Figure
skater Peggy Fleming teams With HealthSaver:
Healthy Lifestyle = Improved Aging
NORWALK, Conn., Aug. 3 /PRNewswire/
-- Like a fine wine, a healthy lifestyle can
help you improve with age.
And how you live your life
has more of an influence on how you age than
genetics. Fortunately, it's never too late to
adopt a healthy lifestyle.
"You have the most control
over how you age," said Peggy Fleming, Olympic
figure skating champion and HealthSaver
spokesperson. "A commitment to health now means
a better quality of life later."
The U.S. Department of
Health counts physical activity as the most
important thing you can do to ensure healthy
aging. Regular checkups and tests can detect
diseases early, when they are easier to treat.
"A proper diet is also
essential to the prevention of diseases
associated with the physical and mental
functions affected by age," said Brad Eggleston,
vice president of HealthSaver.
Here are a few steps to help you sustain your youth.
Be Proactive
-- Reduce your risk of heart disease with a cholesterol screening every
five years, starting at age 35 for men and 45 for women.

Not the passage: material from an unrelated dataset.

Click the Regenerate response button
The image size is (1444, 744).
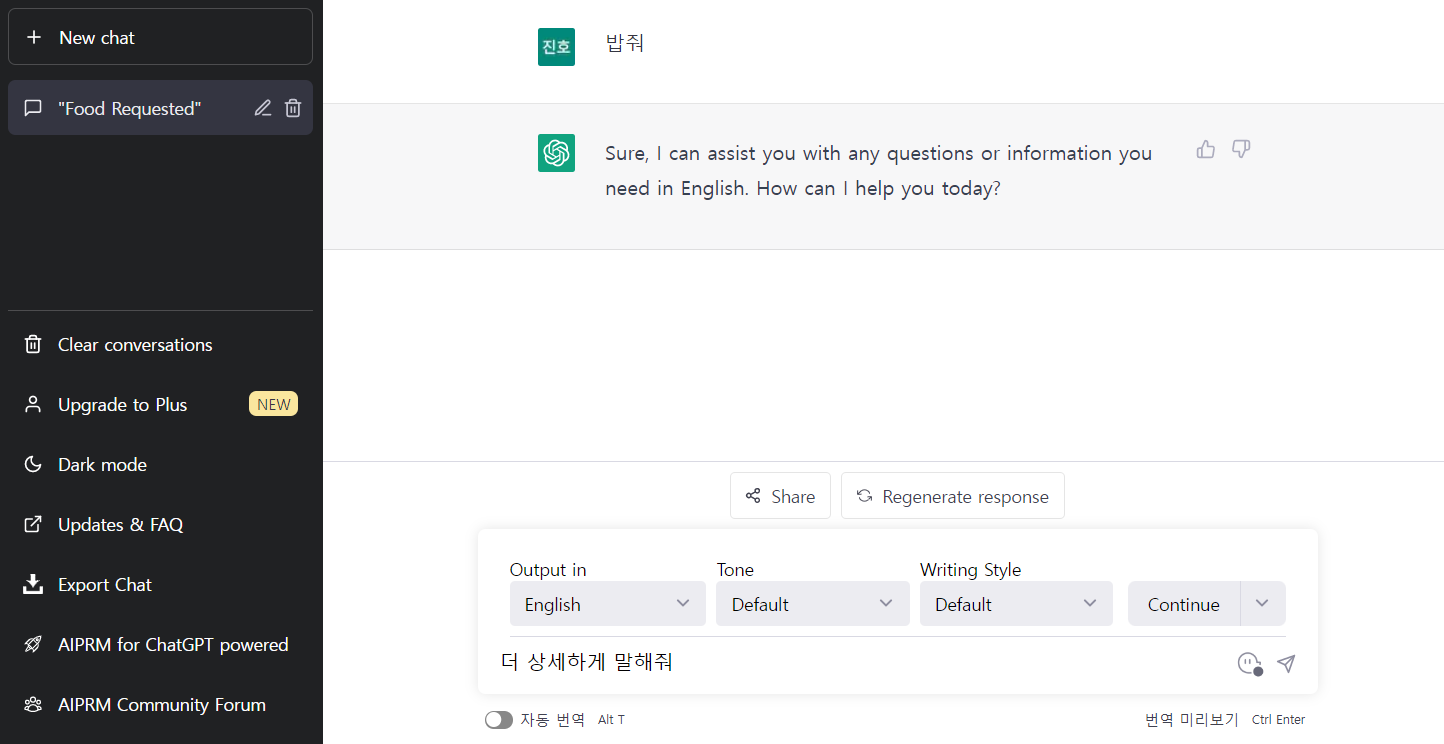952,495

-- Starting at age 40, women should have a mammogram every one-to-two
years to help fight breast cancer, the most common cancer among
American women.
-- Diabetic adults are two to four times more likely to suffer a stroke
than those without this disease, which a doctor can detect before
symptoms occur.
Stay Active
-- Make fitness a priority to lead a more independent lifestyle in your
later years. Studies show that loss of function has more to do with
lack of exercise than with age.
-- Muscles lose strength when not used, and joints tend to weaken with
age. Aim for 30 minutes of daily exercise. Every little bit counts,
from playing Hide-and-Go-Seek with your grandchildren to taking a
stroll around the park.
-- Plant a garden, play golf or rally on the tennis court. An active
lifestyle provides arthritis relief, sleep improvement and prevention
of heart disease and cancer.
Eat Well
-- Studies show that a healthy diet provides up to a 16 percent decrease
in mortality from any cause. To ensure long-lasting healthy eating
habits, start with gradual changes in your diet.
-- Healthier eating could reduce cancer deaths in the U.S. by as much as
35 percent, according to the U.S. Department of Health. To help
reduce your risk of cancer, eat 2 1/2 cups of vegetables every day.

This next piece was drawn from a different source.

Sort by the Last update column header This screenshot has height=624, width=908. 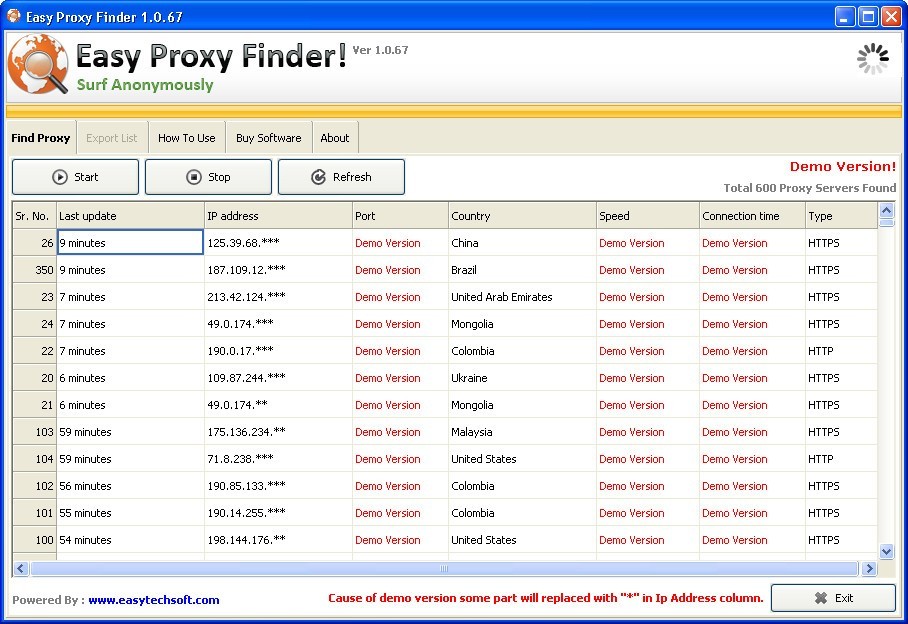click(x=129, y=216)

-- Eat two cups of fruit a day. One medium fruit is equal to half a cup.
Lower blood pressure by eating such potassium-packed food as bananas,
oranges and cantaloupe.
-- Studies show that those who eat plenty of grains reduce their risk of
Type 2 diabetes by 30 percent. Aim for six ounces of grains per day.
Try one cup of cereal for breakfast, a sandwich with two pieces of
bread for lunch, and 1 1/2 cups of pasta for dinner.
-- Most Americans consume only half of the fiber they need. To help
reduce the risk of heart disease, eat such fiber-rich foods as black
beans, citrus fruits and nuts.
Take Care
-- Taking care of yourself emotionally also has its health benefits.
According to the Harvard School of Public Health, having family and
friends as a key part of your life can help you maintain cognitive
function. Friendships also promote long life.
-- The American Medical Association says brain health is much like your
muscles: Use it or lose it. Exercise your mind by reading a daily
newspaper or writing a letter.
-- Try a new hobby or travel to new places. Researchers include a sense
of meaning and purpose among the top factors in determining the pace
of the aging process.
Stay fit with an activity
you enjoy. Eat right. Get regular checkups. And
surround yourself with people and things that
make you happy. Such healthy habits may leave
you feeling better than you ever have before.